Termination Timing When Providing Severance Pay

September 18, 2017

Topics: Terminating Employees

Offering to pay an employee severance pay after their employment is terminated does not change an employee’s termination date—despite some employees believing that their employment continues while they consider the severance agreement.  When an employer says it is “time to part ways,” that employee’s employment is over.

If an employee is offered severance pay when his or her employment is terminated, the employee should be given a severance agreement to sign prior to receiving the severance.  The agreement sets forth both the employer’s and employee’s obligations, and is generally something your employment lawyer would help you draft.  Usually, in exchange for agreeing to certain provisions (such as the employee promising not to sue the company, not to reveal company confidences, not to disparage the company, not to poach employees etc.), the company agrees to provide certain severance payments, and/or agrees to continue to pay health insurance premiums for some amount of time, and/or potentially makes other agreements in the employee’s favor.  The company must offer something of value as “consideration” (exchange) in order for the employee’s promises to be enforceable in a court of law.

The agreement spelling out these arrangements is generally provided to the employee during the termination meeting, or shortly thereafter.  And the employee is then going to have time to consider the arrangement and decide whether to accept it.

It is important to make clear to the employee, however, that without regard to whether the employee yet has a copy of the severance agreement, or has yet accepted it, the employee’s employment is terminated as of that termination meeting.  The time the employee has to consider whether to accept the severance arrangement does not extend the time the employee is employed.

There are times when an employer might want to provide employees with notice that their employment will be terminated in the future.  This is most applicable in layoff/downsizing situations.  But in most cases (and even some layoff situations), it is generally a best practice to advise employees that their employment has been terminated at the point that it is actually ending.

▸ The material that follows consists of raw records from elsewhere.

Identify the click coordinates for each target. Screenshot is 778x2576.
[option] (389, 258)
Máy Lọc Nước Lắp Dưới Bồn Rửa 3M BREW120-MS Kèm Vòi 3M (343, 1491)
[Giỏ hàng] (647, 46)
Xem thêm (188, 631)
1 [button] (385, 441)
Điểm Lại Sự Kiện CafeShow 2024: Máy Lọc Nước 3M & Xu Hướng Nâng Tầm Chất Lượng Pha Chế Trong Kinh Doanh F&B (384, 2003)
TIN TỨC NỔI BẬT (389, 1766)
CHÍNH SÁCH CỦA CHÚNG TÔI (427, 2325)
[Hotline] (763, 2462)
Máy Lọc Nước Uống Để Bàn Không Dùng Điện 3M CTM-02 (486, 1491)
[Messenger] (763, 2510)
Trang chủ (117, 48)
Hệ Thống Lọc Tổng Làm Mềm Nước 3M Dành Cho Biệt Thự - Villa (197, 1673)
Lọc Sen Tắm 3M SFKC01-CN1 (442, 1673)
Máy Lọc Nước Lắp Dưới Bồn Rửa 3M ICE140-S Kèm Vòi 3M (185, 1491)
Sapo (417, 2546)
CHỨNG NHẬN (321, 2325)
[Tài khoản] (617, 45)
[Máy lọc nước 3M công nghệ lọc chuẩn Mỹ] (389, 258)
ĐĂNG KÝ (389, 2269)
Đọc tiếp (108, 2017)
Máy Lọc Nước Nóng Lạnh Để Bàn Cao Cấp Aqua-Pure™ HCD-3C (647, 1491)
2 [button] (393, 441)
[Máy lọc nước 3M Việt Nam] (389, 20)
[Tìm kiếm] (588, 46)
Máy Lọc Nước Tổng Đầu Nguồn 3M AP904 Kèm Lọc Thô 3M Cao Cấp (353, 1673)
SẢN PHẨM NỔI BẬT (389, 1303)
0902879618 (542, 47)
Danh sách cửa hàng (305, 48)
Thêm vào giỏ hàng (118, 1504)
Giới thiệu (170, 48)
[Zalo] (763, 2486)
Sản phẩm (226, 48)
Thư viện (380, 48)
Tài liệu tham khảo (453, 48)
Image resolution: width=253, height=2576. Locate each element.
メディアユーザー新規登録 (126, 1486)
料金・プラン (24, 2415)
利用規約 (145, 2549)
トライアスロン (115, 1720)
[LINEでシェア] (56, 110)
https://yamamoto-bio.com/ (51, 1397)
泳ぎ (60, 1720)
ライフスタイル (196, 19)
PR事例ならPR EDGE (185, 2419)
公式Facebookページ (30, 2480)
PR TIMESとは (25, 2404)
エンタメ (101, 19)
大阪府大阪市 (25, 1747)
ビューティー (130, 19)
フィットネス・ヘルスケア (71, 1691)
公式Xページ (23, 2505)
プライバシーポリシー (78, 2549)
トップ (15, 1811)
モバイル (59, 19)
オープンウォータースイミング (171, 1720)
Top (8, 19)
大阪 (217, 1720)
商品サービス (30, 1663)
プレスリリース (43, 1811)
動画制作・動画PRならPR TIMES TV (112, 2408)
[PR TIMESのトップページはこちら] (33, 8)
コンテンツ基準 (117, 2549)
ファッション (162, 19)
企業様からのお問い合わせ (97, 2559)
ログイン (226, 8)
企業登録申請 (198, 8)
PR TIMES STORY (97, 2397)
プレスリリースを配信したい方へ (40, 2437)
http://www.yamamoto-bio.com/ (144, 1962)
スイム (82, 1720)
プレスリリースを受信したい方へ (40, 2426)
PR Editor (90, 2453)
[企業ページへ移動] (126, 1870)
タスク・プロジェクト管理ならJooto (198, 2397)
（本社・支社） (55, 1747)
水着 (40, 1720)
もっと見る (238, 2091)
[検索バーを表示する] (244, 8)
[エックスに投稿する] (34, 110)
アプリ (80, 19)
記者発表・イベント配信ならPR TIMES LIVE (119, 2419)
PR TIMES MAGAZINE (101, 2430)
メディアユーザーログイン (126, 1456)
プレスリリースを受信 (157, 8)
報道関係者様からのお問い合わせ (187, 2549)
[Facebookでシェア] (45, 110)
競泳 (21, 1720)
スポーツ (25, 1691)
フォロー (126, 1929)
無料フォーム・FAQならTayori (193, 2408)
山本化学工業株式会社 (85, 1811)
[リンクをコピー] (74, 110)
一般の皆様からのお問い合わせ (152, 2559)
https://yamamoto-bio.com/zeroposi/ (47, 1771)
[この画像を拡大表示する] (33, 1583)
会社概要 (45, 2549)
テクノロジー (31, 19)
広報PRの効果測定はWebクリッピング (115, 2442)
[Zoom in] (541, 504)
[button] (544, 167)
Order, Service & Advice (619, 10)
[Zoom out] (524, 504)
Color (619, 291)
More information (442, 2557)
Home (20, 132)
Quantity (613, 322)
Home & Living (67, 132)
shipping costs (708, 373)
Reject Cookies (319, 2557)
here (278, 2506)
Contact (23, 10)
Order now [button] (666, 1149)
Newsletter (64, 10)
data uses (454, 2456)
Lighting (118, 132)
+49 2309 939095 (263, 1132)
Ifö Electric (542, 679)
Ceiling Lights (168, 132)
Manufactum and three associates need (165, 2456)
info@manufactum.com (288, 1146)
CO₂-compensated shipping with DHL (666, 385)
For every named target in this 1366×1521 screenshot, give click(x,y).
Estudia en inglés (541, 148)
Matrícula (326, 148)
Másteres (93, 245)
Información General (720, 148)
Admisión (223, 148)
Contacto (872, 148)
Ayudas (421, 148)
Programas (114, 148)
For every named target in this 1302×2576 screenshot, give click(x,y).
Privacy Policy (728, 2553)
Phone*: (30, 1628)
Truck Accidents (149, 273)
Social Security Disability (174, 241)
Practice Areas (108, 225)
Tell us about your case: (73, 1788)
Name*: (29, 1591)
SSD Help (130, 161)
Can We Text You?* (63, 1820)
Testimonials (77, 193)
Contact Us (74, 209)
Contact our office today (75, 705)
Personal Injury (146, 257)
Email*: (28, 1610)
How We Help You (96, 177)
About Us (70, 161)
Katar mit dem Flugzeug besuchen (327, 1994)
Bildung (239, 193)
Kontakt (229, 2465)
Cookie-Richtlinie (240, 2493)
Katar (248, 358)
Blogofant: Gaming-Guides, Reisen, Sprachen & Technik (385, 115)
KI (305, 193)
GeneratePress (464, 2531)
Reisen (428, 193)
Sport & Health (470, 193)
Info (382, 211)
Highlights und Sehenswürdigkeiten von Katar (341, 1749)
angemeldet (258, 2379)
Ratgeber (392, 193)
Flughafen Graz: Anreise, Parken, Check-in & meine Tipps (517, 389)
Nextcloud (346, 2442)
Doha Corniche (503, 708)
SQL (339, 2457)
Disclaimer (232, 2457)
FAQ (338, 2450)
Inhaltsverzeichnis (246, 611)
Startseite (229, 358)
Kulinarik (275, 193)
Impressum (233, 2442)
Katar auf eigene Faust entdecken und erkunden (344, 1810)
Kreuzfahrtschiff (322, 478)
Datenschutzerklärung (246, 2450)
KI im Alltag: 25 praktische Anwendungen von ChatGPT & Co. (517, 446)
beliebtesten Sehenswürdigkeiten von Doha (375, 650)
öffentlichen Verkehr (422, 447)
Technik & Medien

During that termination meeting, the employee should turn over any keys, key cards, or other methods of access, return any company equipment (or make arrangements to return it swiftly), and otherwise wrap up his or her affairs with the company.  The employee should pack up his or her belongings (or you can make arrangements to have them sent), and should be advised about filing for unemployment insurance benefits.  Taking these actions can help make it clear to the employee that employment has ended, and that during the time to consider whether to accept severance pay, the individual is not still employed.